Por / Gabriel Acevedo
En la Comisión Permanente del Congreso, el nombre de Adán Augusto López Hernández retumbó 🔊 ocho veces antes de que el propio coordinador de Morena en el Senado subiera a defenderse 🗣️ por los presuntos vínculos de su ex secretario de Seguridad en Tabasco, Hernán Bermúdez ⚠️ con el crimen organizado 💀.
Oposición y algunos priistas lo llamaron “líder de la bancada de los mafiosos” 💣 y exigieron que pidiera licencia inmediata ✋. Lilly Téllez le espetó que dejó Tabasco “hecho pedazos” 💥 y que debería salir del Senado esposado 🔗 y directo ante la justicia ⚖️.
Lejos de mostrar preocupación 😏, Adán Augusto sonreía 😏📞, hacía llamadas y negociaba 🤝 con sus aliados, mientras el debate sobre “La Barredora y la narcopolítica” se diluía entre maniobras parlamentarias 🌀 de Morena para restar impacto mediático 📉.
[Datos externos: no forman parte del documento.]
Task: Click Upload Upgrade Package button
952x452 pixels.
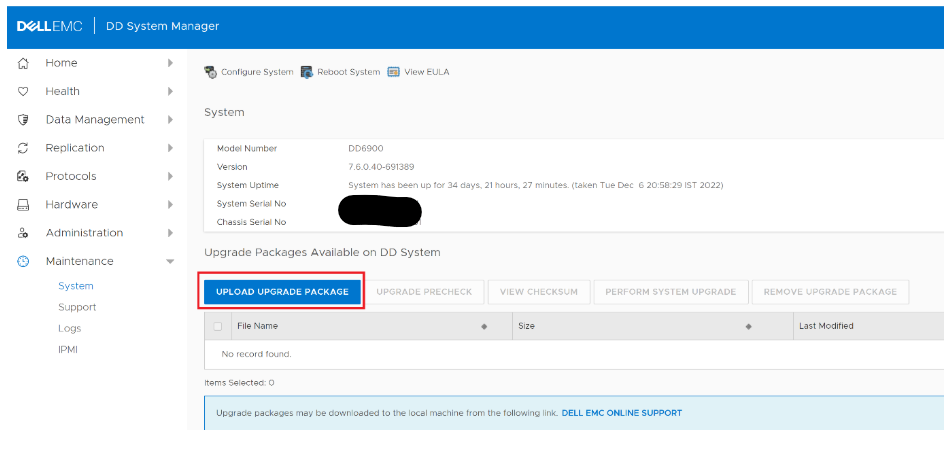Action: tap(282, 292)
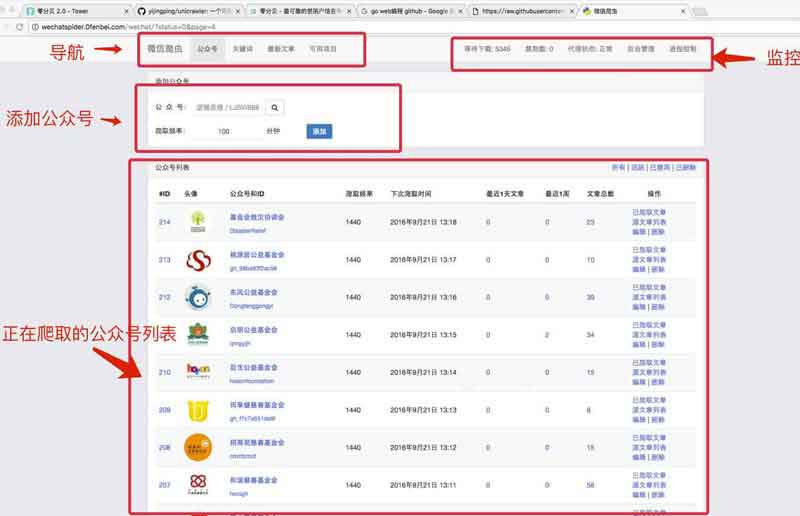Screen dimensions: 800x516
Task: Click the search magnifier button beside 公众号 field
Action: 275,108
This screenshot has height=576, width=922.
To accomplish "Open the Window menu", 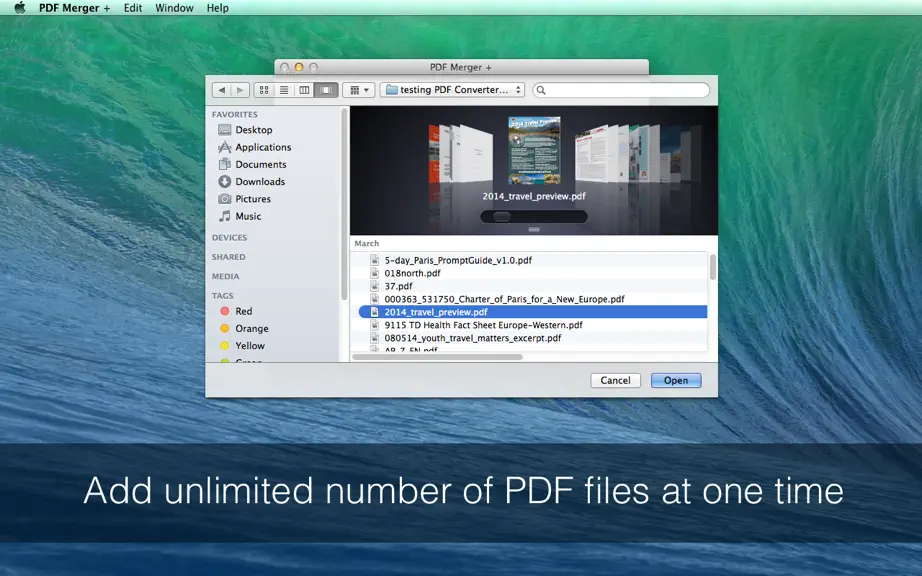I will (174, 8).
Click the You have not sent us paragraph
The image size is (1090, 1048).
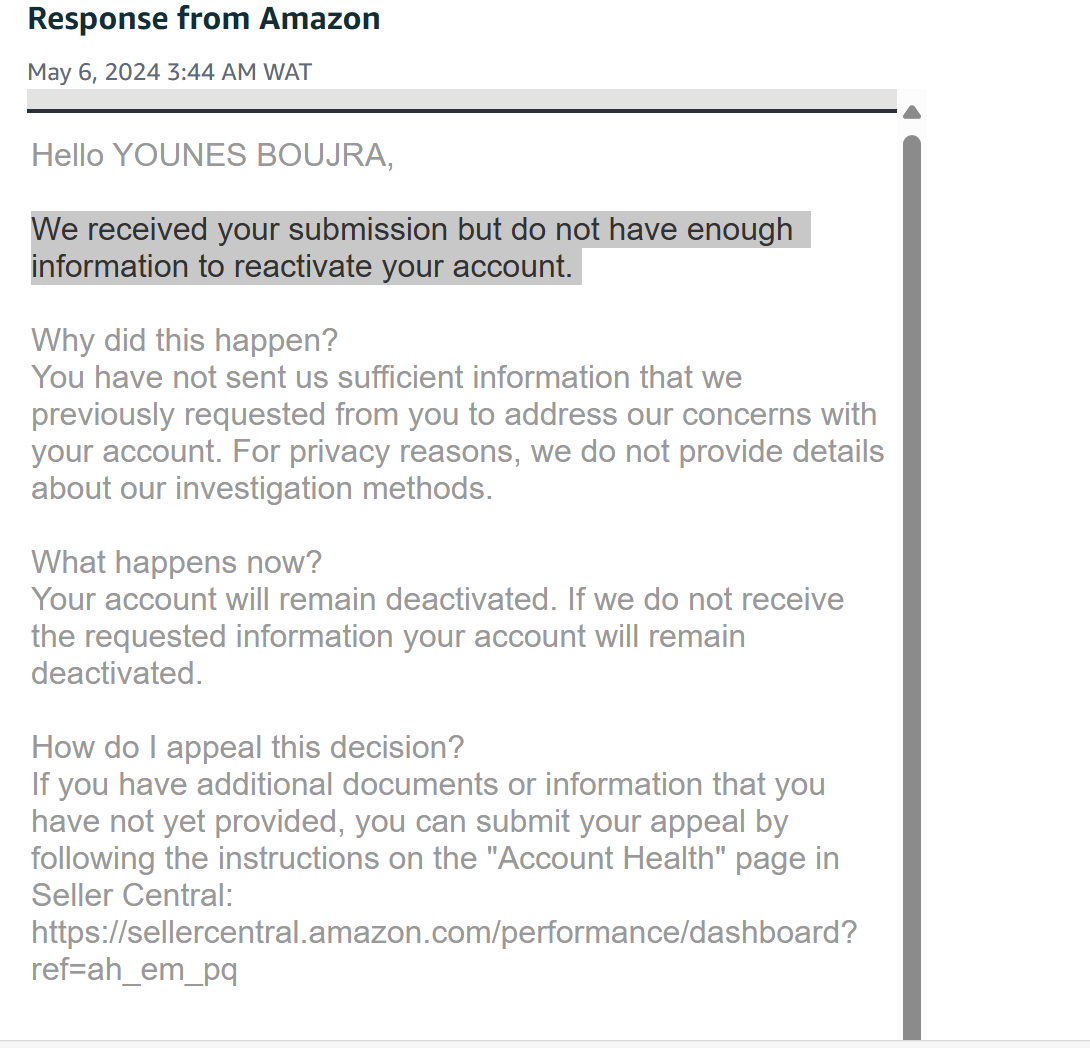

Al final, el morenista negó todo ❌ y se escudó en frases de cajón 📜 como “la calumnia cuando no mancha, tizna”, intentando borrar el olor a podredumbre 🦠 que le rodea. Pero las acusaciones por vínculos con el narco 🚨 y la corrupción 🛑 en su tierra natal siguen flotando… y cada vez huelen más fuerte 🤢💥.